Но однажды — это было в марте — Тимофеич пришел с вахты мрачный, расстроенный.
— УКЛ не явился, — сказал он в кают-компании.
— То есть как — не явился? — удивился диспетчер.
— Я его двадцать минут звал, — пожал плечами Тимофеич. — Звал и во второй срок, звал и в третий. И ничего, ничего не слышно. Могила.
— Но, может, просто непрохождение? — предположил кто-то.
— Нет. Все станции западного сектора явились. Отличная слышимость. Не пойму, не пойму — что с ним.
Весь вечер Тимофеич был расстроен, а когда и в ночной срок и в утренний УКЛ не ответил на позывные, он уже не сомневался, что с Колывановым стряслось несчастье. Но что? Что?
— Может быть, аккумуляторы сели, — успокаивали его товарищи. — Может, неполадки какие?
— Нет. Он сказал бы заранее. Третьего дня как раз на эту тему говорили. Недавно рации своей генеральный ремонт на ходу дал.
— Ну, тогда заболел, может быть? Какой-нибудь гриппок?

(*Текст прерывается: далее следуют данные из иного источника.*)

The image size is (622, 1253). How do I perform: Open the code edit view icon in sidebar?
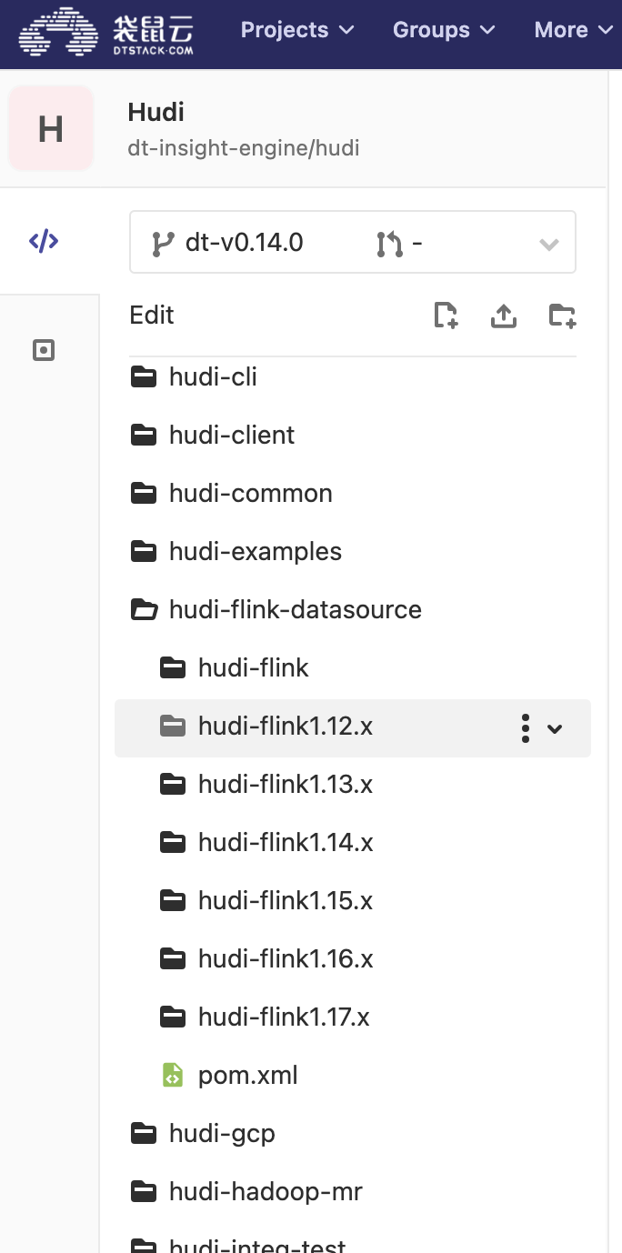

— И больной приполз бы к ключу, — отмахивался в отчаянии Тимофеич. — Радист он, до мозга костей радист. Приполз бы. А ты не приполз бы? А я? Нет, тут серьезным пахнет. Тут... — но он боялся самому себе сказать, что это катастрофа, и по-прежнему, и в сроки и вне сроков, звал УКЛ, и по-прежнему не получал ответа.
Ему показалось тогда, что он навек лишился друга, лучшего друга. А он даже не знал ни его лица, ни его голоса. Что он мог вспомнить о нем? Только точки, тире, которыми они обменивались. А какой он, Колыванов, — красивый, бритый, бородатый, какие у него глаза, как он смеется, курит, молчит — этого он не знал. Он не знал тех необходимых мелочей, которые сохраняют нам в памяти образ ушедшего друга, создают иллюзию, что он еще жив, здесь, рядом. Но Тимофеич и этой иллюзии был лишен. Точки, тире — вот все, что он мог вспомнить о товарище.
Грустно курил он свою трубку, нес вахту, работал, но думал о Колыванове. Когда подходил срок, в нем пробуждалась надежда. Он вытаскивал радиограммы для бухты Надежда — их скопилась уже целая пачка — и начинал упорно звать УКЛ. Срок проходил — УКЛ не являлся. Грустно перебирал он пачечку радиограмм, прежде чем положить их обратно в ящик.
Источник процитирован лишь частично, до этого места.